Steinhagen: Wir ermitteln potenzielle Schwachstellen, die später zu Problemen führen könnten. Typische Beispiele sind Klumpenrisiken, wenn Investitionen überwiegend in eine bestimmte Anlageklasse, Währung oder ein Land fließen. Angesichts der aktuellen Situation und der Gesetzeslage reicht es heute nicht mehr aus, Aktien nur breit zu streuen oder das Geld nicht bei einer einzigen Bank zu haben. Man muss auch mögliche Einlagensicherungslücken und die Folgen von Bankenpleiten im Blick haben.
Prüfen Sie auch steuerliche oder rechtliche Aspekte?
Steinhagen: Ja, der RüVER®-Stresstest deckt auch steuerliche und rechtliche Schwachstellen auf, allerdings ohne eine steuerliche oder rechtliche Beratung durchzuführen. Dafür habe ich ein Netzwerk aus Experten, die bei Bedarf den Beratungsprozess begleiten.
Gibt es dabei einen besonderen methodischen Ansatz?
Steinhagen: Ja, wir nutzen ein völlig neues Bewertungsverfahren – die funktionelle Diversifizierung. Dabei geht es nicht nur um die Streuung des Vermögens, sondern darum, welche Funktion jeder Vermögenswert im Portfolio hat und wie er sich in unterschiedlichen Krisenszenarien verhält. Auf dieser Basis kann ich konkrete Handlungsempfehlungen geben, um das Vermögen zu optimieren und gegebenenfalls abzusichern.
Wird der Stresstest nur einmal durchgeführt?
Steinhagen: Auf Wunsch bewerten wir die Vermögenswerte jedes Jahr neu – oder auch in kürzeren Abständen, wenn sich die Rahmenbedingungen massiv ändern. So bleibt das Vermögen auch langfristig auf einem stabilen Fundament.
„Es gibt nicht die eine sicherste Anlage“: Das Fazit von Jens Steinhagen
Herr Steinhagen, wenn Sie ein Fazit ziehen – was ist die wichtigste Erkenntnis aus dem RüVER®-Stresstest?
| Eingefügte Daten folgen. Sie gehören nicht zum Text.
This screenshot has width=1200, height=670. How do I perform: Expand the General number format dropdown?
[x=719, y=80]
Steinhagen: Die wichtigste Erkenntnis ist: Kein Vermögenswert ist gänzlich frei von Risiken. Es gibt nicht die eine „sicherste Anlage“, die vor allen Gefahren schützt. Vielmehr kommt es darauf an, ein individuell gestaltetes Portfolio mit ausreichenden Schutzmechanismen aufzubauen.
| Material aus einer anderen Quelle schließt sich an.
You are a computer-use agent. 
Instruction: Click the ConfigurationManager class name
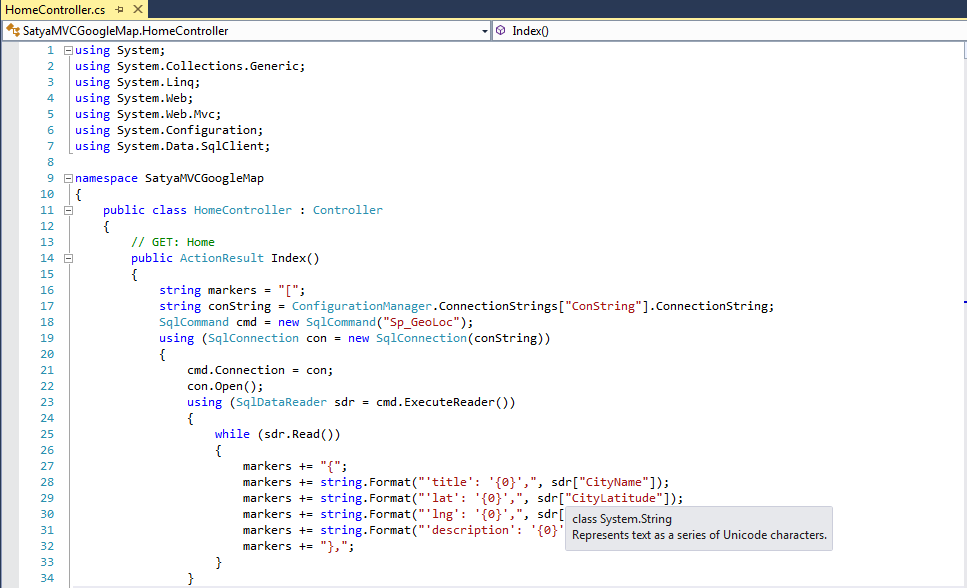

Welche Risiken bedrohen Vermögen heute konkret?
Steinhagen: Die Liste ist lang: Aktienblasen, Cyberangriffe, neue Gesetze, geopolitische Veränderungen, strukturelle Entwicklungen, ungedeckte Goldverkäufe, weltweite Staatsverschuldung, Inflation, Zusatzabgaben, Enteignungen, Identitätsdiebstähle, Bankenpleiten und Klumpenrisiken. Das alles kann Vermögenswerte beeinträchtigen oder sogar vernichten.